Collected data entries
========================================================================

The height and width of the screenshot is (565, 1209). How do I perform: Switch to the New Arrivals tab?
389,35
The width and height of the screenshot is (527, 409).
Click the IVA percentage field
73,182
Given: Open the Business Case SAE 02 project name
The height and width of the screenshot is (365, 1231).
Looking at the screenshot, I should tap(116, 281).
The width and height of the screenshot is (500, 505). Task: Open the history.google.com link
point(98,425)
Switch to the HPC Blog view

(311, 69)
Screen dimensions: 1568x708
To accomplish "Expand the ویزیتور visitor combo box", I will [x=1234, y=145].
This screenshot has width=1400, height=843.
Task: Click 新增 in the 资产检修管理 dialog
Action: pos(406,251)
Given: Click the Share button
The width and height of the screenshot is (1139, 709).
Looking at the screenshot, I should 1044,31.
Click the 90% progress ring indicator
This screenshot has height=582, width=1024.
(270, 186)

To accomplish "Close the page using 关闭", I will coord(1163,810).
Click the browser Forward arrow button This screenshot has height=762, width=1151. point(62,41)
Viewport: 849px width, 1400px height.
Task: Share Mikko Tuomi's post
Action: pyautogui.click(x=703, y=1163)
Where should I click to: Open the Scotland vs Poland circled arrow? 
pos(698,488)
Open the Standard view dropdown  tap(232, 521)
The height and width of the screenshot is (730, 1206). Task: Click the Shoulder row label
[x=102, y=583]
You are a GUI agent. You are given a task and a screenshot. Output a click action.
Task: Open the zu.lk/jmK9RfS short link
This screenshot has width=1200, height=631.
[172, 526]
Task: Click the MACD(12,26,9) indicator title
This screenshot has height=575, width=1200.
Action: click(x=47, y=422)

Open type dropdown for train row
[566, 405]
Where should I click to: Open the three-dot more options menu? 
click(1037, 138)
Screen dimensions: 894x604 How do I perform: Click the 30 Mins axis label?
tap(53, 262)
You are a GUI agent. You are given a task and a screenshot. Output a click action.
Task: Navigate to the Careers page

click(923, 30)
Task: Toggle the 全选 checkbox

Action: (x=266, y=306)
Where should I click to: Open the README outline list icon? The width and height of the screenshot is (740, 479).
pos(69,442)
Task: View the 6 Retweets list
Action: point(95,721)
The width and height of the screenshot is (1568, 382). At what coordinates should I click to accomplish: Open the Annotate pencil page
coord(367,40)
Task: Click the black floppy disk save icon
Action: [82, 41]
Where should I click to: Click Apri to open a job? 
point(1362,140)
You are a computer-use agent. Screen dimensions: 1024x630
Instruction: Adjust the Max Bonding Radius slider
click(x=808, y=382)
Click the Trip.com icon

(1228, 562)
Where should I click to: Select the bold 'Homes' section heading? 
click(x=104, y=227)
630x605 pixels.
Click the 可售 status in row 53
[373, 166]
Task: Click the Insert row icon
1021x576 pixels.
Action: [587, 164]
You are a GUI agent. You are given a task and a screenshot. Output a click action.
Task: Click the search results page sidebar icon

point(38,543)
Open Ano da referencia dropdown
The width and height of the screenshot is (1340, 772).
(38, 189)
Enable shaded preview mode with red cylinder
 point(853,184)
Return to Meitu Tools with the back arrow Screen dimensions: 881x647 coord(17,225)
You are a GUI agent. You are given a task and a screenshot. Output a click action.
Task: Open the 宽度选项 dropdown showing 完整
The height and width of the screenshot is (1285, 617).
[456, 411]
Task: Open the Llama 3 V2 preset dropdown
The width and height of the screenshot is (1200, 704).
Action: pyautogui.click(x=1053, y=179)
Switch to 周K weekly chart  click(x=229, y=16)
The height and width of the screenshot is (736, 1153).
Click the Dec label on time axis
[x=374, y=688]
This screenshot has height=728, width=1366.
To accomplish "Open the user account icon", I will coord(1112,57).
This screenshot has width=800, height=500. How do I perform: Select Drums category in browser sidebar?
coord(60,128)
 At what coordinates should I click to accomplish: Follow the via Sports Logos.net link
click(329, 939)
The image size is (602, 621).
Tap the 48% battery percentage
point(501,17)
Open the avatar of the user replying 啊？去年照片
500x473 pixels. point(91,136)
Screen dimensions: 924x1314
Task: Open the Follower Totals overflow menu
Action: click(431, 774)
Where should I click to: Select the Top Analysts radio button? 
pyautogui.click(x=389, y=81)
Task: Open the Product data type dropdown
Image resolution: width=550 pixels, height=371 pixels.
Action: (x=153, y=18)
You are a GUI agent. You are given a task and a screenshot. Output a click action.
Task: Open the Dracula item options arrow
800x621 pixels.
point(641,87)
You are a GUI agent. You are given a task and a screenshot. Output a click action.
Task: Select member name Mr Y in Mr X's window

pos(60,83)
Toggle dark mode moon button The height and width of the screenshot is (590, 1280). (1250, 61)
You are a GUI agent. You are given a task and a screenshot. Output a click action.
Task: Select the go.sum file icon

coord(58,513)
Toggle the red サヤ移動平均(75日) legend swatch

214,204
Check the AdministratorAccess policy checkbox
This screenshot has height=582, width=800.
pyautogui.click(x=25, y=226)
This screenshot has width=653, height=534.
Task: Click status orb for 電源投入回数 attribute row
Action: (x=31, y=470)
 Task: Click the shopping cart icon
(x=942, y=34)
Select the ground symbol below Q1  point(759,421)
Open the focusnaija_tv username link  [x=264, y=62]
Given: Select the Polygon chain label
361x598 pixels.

========================================================================

Your answer should be every line above that contains the word "indicator".

Click the 90% progress ring indicator
Task: Click the MACD(12,26,9) indicator title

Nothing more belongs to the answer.